On-chain scaling to potentially ~500 tx/sec through mass tx validation


#33

I would like to assist with this; is there a GitHub repo for this idea that includes the contract and off-chain code that maintains the branches of tx?

We are working towards a PoC for non-fungible tokens at:

But, there is a lot of interest in making it work with accounts and balances, although that comes with many more edge cases and complexities compared to non-fungible tokens. At the moment the aim seems to be ‘keep it simple, and deliverable’.


#34

Thanks for the answer, @vbuterin. :slight_smile:

I already read it before and now I’ve read it again.

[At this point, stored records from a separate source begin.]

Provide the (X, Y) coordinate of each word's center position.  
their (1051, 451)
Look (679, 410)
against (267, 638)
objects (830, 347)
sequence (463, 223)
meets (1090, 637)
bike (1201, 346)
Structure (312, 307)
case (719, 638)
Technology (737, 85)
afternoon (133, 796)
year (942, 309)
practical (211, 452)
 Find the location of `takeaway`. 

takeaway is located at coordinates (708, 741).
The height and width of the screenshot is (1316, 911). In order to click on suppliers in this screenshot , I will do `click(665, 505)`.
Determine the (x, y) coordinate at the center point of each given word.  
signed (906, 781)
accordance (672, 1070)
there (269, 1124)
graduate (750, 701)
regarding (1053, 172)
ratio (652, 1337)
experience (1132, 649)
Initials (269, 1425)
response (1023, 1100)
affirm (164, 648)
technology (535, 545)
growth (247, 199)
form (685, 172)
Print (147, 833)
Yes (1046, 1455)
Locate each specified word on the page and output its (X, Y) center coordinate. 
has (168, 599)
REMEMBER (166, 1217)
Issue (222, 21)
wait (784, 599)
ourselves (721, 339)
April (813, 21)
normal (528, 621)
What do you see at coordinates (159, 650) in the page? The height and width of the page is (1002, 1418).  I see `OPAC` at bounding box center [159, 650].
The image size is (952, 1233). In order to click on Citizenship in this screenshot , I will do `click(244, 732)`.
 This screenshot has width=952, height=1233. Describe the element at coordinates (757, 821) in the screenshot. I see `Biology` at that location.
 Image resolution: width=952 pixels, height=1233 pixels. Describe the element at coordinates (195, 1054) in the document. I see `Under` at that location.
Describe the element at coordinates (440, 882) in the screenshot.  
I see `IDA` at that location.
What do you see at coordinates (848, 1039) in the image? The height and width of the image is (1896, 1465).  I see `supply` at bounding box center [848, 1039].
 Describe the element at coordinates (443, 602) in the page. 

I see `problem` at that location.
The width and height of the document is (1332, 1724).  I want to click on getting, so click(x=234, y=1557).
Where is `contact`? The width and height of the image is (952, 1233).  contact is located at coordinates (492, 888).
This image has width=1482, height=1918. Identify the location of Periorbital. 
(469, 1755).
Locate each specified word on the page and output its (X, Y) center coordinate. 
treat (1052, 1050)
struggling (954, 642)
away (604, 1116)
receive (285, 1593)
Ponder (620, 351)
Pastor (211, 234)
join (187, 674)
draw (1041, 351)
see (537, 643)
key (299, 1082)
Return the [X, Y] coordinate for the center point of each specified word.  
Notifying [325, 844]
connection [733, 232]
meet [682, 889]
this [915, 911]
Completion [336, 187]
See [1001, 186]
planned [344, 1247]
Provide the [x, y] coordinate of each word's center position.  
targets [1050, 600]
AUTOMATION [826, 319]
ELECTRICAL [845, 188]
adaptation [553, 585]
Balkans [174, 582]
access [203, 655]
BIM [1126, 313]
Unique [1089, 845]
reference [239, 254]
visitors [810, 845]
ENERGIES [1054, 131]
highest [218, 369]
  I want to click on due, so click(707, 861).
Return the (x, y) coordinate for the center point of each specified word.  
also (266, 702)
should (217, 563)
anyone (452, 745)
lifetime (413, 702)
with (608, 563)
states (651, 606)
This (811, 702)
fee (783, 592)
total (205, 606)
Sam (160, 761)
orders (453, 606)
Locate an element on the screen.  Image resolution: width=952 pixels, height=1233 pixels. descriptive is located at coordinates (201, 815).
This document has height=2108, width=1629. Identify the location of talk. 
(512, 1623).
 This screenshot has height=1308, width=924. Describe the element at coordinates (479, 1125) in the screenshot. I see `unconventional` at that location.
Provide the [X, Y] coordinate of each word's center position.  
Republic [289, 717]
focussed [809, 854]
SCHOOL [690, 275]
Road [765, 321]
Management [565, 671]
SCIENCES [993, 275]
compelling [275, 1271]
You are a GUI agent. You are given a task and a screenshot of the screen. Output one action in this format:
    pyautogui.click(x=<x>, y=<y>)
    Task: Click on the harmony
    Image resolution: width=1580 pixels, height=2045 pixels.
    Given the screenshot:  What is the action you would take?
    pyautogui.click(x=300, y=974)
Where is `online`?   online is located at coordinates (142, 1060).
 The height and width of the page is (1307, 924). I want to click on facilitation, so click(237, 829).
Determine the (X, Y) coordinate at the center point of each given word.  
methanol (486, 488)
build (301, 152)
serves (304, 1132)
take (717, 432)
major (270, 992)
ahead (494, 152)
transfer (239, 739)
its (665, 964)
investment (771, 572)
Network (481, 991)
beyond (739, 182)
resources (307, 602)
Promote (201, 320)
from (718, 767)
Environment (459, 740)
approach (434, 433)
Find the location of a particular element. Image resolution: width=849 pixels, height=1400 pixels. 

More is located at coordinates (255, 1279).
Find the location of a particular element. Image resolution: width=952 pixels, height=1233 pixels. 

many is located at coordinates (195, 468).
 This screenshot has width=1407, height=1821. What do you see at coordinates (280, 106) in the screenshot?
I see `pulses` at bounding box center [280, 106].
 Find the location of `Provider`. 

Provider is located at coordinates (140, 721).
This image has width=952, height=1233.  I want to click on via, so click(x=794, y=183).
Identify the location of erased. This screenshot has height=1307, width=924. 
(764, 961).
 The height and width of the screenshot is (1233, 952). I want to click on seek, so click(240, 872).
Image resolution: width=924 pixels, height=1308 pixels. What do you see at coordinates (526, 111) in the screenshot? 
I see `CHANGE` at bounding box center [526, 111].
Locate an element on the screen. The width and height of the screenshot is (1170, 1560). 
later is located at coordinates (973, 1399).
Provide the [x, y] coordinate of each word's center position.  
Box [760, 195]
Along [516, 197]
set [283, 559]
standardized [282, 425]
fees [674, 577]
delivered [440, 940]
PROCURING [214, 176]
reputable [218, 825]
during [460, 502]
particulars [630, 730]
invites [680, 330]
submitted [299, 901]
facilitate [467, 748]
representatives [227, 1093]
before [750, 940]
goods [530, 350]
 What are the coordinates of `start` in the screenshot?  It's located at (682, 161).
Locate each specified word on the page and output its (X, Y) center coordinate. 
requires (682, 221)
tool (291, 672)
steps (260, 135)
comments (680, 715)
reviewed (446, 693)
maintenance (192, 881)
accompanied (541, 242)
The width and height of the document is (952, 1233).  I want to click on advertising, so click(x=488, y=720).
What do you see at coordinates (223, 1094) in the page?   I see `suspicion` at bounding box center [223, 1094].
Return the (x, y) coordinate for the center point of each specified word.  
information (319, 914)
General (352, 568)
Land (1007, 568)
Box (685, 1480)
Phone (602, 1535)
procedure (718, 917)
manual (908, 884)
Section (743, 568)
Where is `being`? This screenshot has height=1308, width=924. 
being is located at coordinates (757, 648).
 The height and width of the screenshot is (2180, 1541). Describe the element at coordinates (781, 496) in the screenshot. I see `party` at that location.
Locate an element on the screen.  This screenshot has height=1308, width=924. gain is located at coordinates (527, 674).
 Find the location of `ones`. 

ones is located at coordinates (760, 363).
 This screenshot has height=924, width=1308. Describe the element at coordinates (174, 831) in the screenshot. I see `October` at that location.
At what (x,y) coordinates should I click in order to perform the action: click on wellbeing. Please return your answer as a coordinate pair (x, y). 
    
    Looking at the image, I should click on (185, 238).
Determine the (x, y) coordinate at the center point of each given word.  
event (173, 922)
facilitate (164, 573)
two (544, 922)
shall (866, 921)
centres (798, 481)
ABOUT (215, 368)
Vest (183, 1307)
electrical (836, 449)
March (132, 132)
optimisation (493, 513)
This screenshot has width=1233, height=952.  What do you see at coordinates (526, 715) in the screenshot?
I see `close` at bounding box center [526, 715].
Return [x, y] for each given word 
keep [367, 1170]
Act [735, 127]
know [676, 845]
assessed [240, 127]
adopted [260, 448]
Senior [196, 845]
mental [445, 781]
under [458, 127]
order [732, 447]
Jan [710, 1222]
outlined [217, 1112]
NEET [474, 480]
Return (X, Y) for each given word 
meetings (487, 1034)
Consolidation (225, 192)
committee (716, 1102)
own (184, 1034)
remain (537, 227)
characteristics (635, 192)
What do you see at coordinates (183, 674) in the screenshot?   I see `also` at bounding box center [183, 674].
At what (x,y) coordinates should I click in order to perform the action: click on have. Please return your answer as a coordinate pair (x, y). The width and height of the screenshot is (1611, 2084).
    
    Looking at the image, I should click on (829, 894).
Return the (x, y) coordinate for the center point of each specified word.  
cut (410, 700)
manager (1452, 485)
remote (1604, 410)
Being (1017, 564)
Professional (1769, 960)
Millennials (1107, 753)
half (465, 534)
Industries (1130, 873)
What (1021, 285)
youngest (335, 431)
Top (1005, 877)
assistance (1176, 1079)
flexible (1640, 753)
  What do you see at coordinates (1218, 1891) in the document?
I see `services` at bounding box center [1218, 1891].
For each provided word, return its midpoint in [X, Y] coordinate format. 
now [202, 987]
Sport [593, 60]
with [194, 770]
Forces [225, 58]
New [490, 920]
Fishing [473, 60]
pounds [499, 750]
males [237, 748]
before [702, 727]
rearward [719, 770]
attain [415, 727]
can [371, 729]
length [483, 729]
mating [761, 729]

Firstly, I want to say I fully support everything you wrote in the post :fist::slight_smile:, I’m almost convinced that is the best (if not the only) way for Ethereum to achieve its full potential. :ok_hand: Btw, I see these future L2 execution engines as more or less the same thing as Plasma chains, am I right? :no_mouth:

However, my understanding is that, in this future setup, L1/main chain should have two functions/purposes:

  1. Process disputes/exits
  2. Guarantee L2 checkpoints/roots/headers availability and ordering (not the availability and ordering of all the data)

I fail to understand how L1 can ensure availability of all the L2 data (like proposed here or in the roll_up’s current implementation)? One can imagine a future where we have thousands of L2 chains/engines with millions of Tx/s cumulatively, can this all be on the main chain?


#35

Btw, I see these future L2 execution engines as more or less the same thing as Plasma chains, am I right?

No, they’re quite different. An L2 execution engine is basically an alternative way of interpreting data that is published to the main chain, with two-way convertibility between assets inside and outside this alternate universe-inside-the-same-universe enforced by a smart contract. This is not quite an L2 execution engine but it’s fundamentally similar.

Plasma relies on the great majority of data being outside the chain, and also relies on liveness assumptions, exit mechanisms, etc, to ensure some notion of safety in the event that whoever publishes the data commitments to chain starts publishing bad commitments.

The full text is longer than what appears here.